The family room was off to the left, and Brecca peeked in, seeing only Bailey and his younger brother Roth, still munching and watching television as though they were in their own living room.

“You need something Brec?” Bailey asked. He sat up straight and leaned forward on the sofa expectantly.

“Have you seen my mom?”

“She was here a while ago and then left,” Roth replied though he didn’t take his eyes from the television.

“She was with our mom,” Bailey added. “I thought they were heading back to the … room? What do you call it anyway?”

“I don’t know that it has a specific designation,” Brecca said.

“They call them chapels,” Roth supplied helpfully.

“How do you know that?” Bailey asked.

Roth picked up a brochure that was on the coffee table and tossed it in his brother’s lap.

“Says so right here,” he said.

Bailey leafed through it, frowning before tossing it back.

“What’s the point of advertising in a room that’s only used by customers?”

“Do you guys know where else they might have gone,” Brecca wasn’t in the mood for brotherly banter.

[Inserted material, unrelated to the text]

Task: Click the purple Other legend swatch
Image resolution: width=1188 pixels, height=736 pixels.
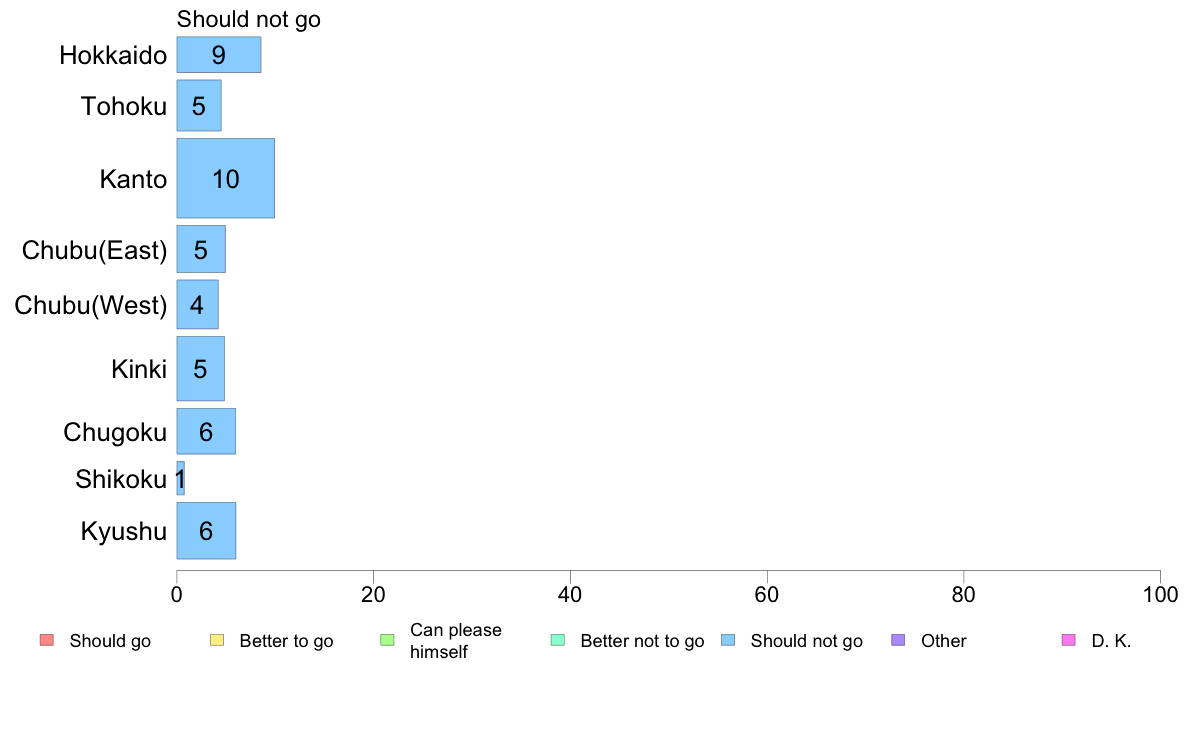Action: point(899,640)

Bailey shrugged and sighed. He hadn’t done a thing right in days and was still pitching a perfect game.

“Sorry, no.”

Voices further down the hall caught her attention and with a small wave she followed them to a ladies restroom. It was locked but she could clearly hear women’s voices inside.

“Mom?”

Silence and then a click before the door opened slightly and Karen peered out. Seeing Brecca she opened the door wide enough for the girl to slip through. Julie was sitting in a club chair in the corner.

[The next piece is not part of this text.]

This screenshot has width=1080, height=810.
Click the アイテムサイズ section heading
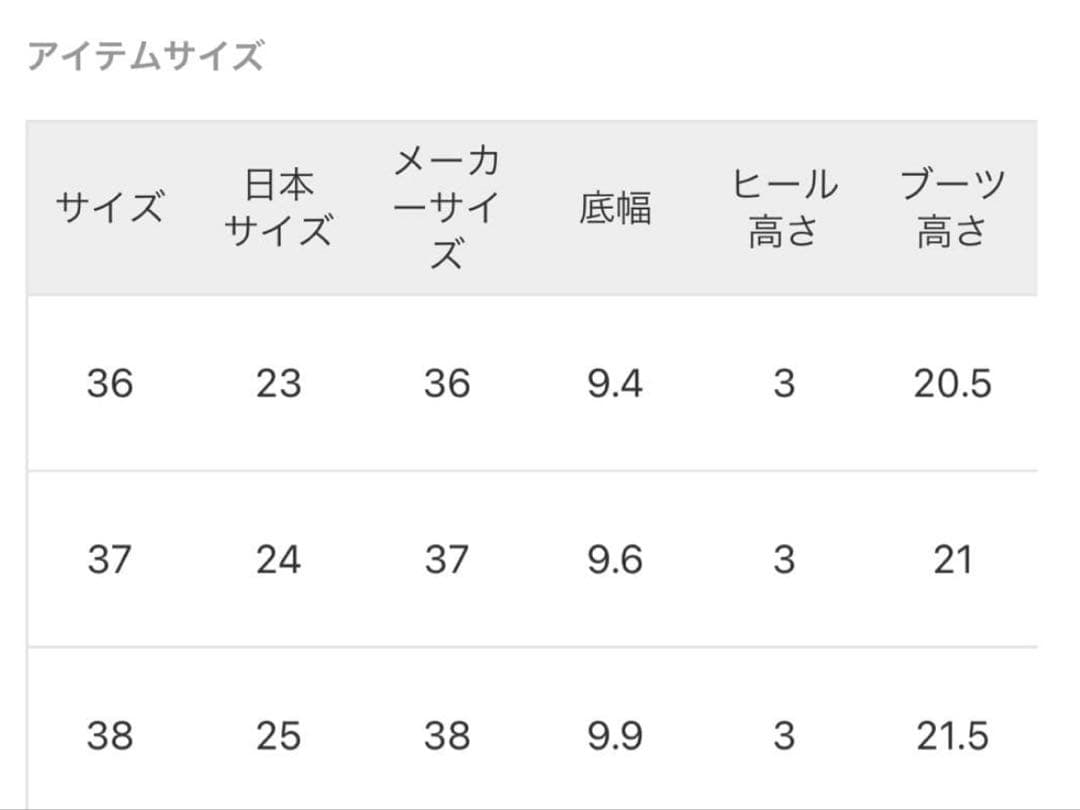point(145,57)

“I told you she would be the second to notice,” Julie said.

Gemma was perched on the vanity and Karen seated her self on the closed lid of the toilet.

“I’m sure people are asking for you,” Karen said. “Right, Brec?”

“No, I came on my own because I didn’t see mom at the door.”

Gemma laughed, but Julie’s reaction was as hard to read as it had been since it was obvious that Jimmy wouldn’t wake up again 5 days ago.

“Kare-bear, your faith inspires me,” Gemma said.

“Now that I’ve proved my point,” Julie added, “it’s time to call in quits for the night.”

She stood with a slight wobble that everyone noticed but let go without comment and stretched out an arm for her daughter. Brecca responded quickly and was snuggled up under Julie’s wing as Karen and Gemma headed out the door ahead of them.

“Just have to make it through tomorrow, Mom,” Brecca said.

The naive sincerity in Brecca’s voice brought tears to Julie’s eyes for the first time that day.